(begin)

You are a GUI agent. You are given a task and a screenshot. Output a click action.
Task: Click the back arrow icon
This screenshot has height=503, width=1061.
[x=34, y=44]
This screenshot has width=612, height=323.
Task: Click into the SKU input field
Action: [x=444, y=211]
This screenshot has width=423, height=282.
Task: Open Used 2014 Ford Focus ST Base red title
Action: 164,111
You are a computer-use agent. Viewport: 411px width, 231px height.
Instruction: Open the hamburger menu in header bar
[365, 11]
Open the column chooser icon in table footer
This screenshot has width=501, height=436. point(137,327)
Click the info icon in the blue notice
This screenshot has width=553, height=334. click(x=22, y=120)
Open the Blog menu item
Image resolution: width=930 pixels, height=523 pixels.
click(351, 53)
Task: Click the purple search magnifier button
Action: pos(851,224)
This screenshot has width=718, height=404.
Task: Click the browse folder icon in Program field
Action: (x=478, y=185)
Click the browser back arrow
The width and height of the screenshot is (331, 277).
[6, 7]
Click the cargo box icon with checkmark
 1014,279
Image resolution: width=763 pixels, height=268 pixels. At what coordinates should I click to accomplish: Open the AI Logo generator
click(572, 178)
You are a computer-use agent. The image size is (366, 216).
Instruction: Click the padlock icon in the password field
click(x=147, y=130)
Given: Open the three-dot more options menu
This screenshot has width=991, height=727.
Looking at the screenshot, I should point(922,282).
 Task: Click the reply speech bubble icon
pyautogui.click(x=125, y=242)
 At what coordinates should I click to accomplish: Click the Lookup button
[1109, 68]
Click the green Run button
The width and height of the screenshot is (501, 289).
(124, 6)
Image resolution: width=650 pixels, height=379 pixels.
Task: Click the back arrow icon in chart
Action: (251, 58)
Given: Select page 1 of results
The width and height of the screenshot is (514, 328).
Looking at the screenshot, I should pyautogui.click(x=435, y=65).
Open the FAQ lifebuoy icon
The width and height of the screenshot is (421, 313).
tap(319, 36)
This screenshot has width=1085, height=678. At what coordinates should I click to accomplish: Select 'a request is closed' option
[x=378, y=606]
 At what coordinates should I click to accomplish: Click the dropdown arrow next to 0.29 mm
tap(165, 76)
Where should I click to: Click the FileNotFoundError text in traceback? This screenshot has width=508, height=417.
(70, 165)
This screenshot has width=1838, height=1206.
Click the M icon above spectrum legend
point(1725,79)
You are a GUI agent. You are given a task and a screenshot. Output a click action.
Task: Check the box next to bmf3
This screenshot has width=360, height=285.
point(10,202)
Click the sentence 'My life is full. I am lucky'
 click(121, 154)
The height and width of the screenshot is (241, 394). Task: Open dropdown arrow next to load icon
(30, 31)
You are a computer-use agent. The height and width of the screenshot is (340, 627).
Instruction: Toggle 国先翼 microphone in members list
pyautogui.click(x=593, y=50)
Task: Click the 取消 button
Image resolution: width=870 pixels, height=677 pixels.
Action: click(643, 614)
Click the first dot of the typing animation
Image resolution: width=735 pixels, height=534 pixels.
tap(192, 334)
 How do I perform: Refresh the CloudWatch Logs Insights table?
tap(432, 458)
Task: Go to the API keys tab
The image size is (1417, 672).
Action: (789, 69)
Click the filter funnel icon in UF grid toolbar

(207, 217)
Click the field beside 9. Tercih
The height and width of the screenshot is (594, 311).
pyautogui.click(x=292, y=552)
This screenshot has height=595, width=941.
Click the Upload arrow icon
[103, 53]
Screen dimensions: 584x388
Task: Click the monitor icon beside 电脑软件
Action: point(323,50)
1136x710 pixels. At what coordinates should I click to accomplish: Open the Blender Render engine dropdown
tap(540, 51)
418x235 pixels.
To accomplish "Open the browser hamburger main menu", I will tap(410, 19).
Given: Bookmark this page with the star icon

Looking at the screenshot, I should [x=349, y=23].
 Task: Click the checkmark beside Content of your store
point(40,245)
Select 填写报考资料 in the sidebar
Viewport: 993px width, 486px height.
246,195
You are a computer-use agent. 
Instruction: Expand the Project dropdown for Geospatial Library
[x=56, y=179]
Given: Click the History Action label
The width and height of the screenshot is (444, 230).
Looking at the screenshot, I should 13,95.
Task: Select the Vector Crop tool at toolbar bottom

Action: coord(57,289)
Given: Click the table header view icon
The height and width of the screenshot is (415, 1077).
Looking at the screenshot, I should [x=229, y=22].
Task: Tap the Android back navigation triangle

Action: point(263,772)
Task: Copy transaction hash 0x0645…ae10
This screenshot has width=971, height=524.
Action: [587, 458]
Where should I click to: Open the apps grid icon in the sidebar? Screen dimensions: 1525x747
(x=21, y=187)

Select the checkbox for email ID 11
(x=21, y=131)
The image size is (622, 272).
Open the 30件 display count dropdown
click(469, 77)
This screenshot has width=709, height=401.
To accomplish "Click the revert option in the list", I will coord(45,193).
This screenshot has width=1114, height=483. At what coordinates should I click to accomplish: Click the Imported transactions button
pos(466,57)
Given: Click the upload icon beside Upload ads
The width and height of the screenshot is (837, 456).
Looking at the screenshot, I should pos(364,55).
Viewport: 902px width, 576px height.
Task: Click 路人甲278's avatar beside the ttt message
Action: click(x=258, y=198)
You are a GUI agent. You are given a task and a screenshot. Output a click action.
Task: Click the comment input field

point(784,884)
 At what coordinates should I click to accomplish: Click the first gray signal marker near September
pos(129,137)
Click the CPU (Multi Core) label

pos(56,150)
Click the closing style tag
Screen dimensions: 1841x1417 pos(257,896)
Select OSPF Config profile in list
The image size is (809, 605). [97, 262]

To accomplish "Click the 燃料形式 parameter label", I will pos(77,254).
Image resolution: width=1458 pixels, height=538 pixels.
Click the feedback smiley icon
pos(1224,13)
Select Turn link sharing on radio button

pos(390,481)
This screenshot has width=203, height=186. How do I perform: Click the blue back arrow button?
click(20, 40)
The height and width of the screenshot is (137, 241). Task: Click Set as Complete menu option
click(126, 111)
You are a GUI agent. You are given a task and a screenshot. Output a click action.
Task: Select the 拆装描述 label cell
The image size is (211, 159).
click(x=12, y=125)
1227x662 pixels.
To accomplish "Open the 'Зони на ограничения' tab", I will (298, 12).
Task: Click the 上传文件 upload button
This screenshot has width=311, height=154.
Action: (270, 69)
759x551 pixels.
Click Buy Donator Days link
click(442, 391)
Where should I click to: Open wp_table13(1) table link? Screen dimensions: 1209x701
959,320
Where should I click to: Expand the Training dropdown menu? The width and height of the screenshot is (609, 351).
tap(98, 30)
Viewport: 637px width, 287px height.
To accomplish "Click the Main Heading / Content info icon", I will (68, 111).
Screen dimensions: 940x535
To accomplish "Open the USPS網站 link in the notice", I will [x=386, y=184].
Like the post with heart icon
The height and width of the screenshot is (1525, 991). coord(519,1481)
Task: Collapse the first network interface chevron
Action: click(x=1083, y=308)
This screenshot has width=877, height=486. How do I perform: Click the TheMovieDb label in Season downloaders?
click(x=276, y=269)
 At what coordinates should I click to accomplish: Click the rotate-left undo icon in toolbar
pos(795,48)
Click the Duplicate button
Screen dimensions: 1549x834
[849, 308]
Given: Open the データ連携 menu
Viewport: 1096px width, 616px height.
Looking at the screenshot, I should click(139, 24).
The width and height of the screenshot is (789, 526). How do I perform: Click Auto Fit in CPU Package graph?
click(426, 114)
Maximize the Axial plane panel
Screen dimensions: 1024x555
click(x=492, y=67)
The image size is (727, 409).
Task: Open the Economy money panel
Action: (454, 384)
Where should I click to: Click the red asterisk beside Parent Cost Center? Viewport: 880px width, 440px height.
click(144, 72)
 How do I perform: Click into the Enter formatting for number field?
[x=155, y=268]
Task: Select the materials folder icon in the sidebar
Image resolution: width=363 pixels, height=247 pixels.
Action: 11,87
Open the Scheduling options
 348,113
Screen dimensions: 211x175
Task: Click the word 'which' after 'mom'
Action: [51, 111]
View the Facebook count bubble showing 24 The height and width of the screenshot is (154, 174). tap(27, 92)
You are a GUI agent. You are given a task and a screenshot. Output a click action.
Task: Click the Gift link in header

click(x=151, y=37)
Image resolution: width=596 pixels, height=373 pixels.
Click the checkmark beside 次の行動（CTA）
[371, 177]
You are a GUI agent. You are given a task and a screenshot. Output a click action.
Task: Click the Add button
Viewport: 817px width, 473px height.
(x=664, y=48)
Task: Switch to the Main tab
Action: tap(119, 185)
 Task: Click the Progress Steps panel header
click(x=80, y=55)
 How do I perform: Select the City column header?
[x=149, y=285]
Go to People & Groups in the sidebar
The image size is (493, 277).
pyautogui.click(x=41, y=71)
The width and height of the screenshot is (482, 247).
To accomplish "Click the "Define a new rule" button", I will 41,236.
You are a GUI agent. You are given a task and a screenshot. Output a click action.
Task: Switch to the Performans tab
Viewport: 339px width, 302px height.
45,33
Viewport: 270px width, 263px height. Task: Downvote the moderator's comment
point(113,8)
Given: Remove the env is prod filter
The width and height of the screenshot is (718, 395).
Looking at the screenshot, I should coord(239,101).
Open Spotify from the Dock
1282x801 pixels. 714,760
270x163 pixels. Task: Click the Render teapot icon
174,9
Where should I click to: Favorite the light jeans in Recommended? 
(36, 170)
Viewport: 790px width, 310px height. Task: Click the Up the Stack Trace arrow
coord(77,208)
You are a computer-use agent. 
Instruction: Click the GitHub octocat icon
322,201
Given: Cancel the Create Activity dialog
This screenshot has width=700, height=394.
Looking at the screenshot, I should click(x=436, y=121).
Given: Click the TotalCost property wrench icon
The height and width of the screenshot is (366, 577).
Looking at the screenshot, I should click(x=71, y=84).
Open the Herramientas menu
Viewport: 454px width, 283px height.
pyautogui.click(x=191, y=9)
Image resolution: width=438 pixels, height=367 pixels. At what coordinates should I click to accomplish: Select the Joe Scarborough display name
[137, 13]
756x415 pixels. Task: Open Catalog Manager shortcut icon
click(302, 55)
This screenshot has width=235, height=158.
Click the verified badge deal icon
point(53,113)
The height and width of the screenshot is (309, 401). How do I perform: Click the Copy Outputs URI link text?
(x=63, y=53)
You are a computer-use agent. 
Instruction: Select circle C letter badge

(end)

Aim
Transcribe the records verbatim, starting at the line containing "The image size is (622, 272)." and ending after the line containing "pos(466,57)".

Written answer
The image size is (622, 272).
Open the 30件 display count dropdown
click(469, 77)
This screenshot has width=709, height=401.
To accomplish "Click the revert option in the list", I will coord(45,193).
This screenshot has width=1114, height=483. At what coordinates should I click to accomplish: Click the Imported transactions button
pos(466,57)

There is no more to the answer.